• _Task requirements_: What you return must match the listing below exactly.
(Beginning of Task data)
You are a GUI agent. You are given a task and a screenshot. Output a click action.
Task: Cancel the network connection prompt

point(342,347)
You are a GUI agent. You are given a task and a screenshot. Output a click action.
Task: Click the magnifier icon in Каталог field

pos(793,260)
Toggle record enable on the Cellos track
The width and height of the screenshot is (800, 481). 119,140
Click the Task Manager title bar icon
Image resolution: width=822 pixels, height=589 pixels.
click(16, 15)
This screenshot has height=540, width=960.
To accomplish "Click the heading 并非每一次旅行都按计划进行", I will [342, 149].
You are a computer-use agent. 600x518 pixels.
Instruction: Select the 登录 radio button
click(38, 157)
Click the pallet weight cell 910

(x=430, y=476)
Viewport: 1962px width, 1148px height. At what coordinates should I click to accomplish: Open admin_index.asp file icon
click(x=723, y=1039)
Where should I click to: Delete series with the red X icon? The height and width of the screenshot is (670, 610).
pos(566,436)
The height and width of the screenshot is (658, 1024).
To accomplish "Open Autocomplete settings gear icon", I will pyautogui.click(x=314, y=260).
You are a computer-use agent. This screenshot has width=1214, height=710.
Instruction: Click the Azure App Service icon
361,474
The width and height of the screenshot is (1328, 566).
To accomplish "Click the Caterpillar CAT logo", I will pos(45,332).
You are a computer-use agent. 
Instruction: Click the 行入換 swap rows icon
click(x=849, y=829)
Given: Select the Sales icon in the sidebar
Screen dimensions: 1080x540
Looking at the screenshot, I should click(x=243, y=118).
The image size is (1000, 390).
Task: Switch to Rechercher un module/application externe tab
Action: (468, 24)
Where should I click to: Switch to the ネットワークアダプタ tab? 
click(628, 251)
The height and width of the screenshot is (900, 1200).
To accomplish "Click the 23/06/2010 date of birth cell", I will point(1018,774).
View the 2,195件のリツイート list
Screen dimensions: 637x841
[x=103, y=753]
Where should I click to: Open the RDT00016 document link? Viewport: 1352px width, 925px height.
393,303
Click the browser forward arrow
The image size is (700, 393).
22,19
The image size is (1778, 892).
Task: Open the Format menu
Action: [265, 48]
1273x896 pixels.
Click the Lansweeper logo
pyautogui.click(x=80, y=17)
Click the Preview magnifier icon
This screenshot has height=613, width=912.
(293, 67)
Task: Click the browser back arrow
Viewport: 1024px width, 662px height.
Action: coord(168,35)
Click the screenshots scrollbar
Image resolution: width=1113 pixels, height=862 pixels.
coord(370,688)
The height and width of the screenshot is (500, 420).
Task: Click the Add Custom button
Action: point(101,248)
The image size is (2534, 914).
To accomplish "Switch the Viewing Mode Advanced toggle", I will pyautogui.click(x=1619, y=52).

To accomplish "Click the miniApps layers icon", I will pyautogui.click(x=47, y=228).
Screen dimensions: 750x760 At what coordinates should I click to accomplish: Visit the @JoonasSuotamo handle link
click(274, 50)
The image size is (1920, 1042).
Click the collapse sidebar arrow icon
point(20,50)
(End of Task data)
• _Answer space_:
You are a GUI agent. You are given a task and a screenshot. Output a click action.
Task: Cancel the network connection prompt

point(342,347)
You are a GUI agent. You are given a task and a screenshot. Output a click action.
Task: Click the magnifier icon in Каталог field

pos(793,260)
Toggle record enable on the Cellos track
The width and height of the screenshot is (800, 481). 119,140
Click the Task Manager title bar icon
Image resolution: width=822 pixels, height=589 pixels.
click(16, 15)
This screenshot has height=540, width=960.
To accomplish "Click the heading 并非每一次旅行都按计划进行", I will [342, 149].
You are a computer-use agent. 600x518 pixels.
Instruction: Select the 登录 radio button
click(38, 157)
Click the pallet weight cell 910

(x=430, y=476)
Viewport: 1962px width, 1148px height. At what coordinates should I click to accomplish: Open admin_index.asp file icon
click(x=723, y=1039)
Where should I click to: Delete series with the red X icon? The height and width of the screenshot is (670, 610).
pos(566,436)
The height and width of the screenshot is (658, 1024).
To accomplish "Open Autocomplete settings gear icon", I will pyautogui.click(x=314, y=260).
You are a computer-use agent. This screenshot has width=1214, height=710.
Instruction: Click the Azure App Service icon
361,474
The width and height of the screenshot is (1328, 566).
To accomplish "Click the Caterpillar CAT logo", I will pos(45,332).
You are a computer-use agent. 
Instruction: Click the 行入換 swap rows icon
click(x=849, y=829)
Given: Select the Sales icon in the sidebar
Screen dimensions: 1080x540
Looking at the screenshot, I should click(x=243, y=118).
The image size is (1000, 390).
Task: Switch to Rechercher un module/application externe tab
Action: (468, 24)
Where should I click to: Switch to the ネットワークアダプタ tab? 
click(628, 251)
The height and width of the screenshot is (900, 1200).
To accomplish "Click the 23/06/2010 date of birth cell", I will point(1018,774).
View the 2,195件のリツイート list
Screen dimensions: 637x841
[x=103, y=753]
Where should I click to: Open the RDT00016 document link? Viewport: 1352px width, 925px height.
393,303
Click the browser forward arrow
The image size is (700, 393).
22,19
The image size is (1778, 892).
Task: Open the Format menu
Action: [265, 48]
1273x896 pixels.
Click the Lansweeper logo
pyautogui.click(x=80, y=17)
Click the Preview magnifier icon
This screenshot has height=613, width=912.
(293, 67)
Task: Click the browser back arrow
Viewport: 1024px width, 662px height.
Action: coord(168,35)
Click the screenshots scrollbar
Image resolution: width=1113 pixels, height=862 pixels.
coord(370,688)
The height and width of the screenshot is (500, 420).
Task: Click the Add Custom button
Action: point(101,248)
The image size is (2534, 914).
To accomplish "Switch the Viewing Mode Advanced toggle", I will pyautogui.click(x=1619, y=52).

To accomplish "Click the miniApps layers icon", I will pyautogui.click(x=47, y=228).
Screen dimensions: 750x760 At what coordinates should I click to accomplish: Visit the @JoonasSuotamo handle link
click(274, 50)
The image size is (1920, 1042).
Click the collapse sidebar arrow icon
point(20,50)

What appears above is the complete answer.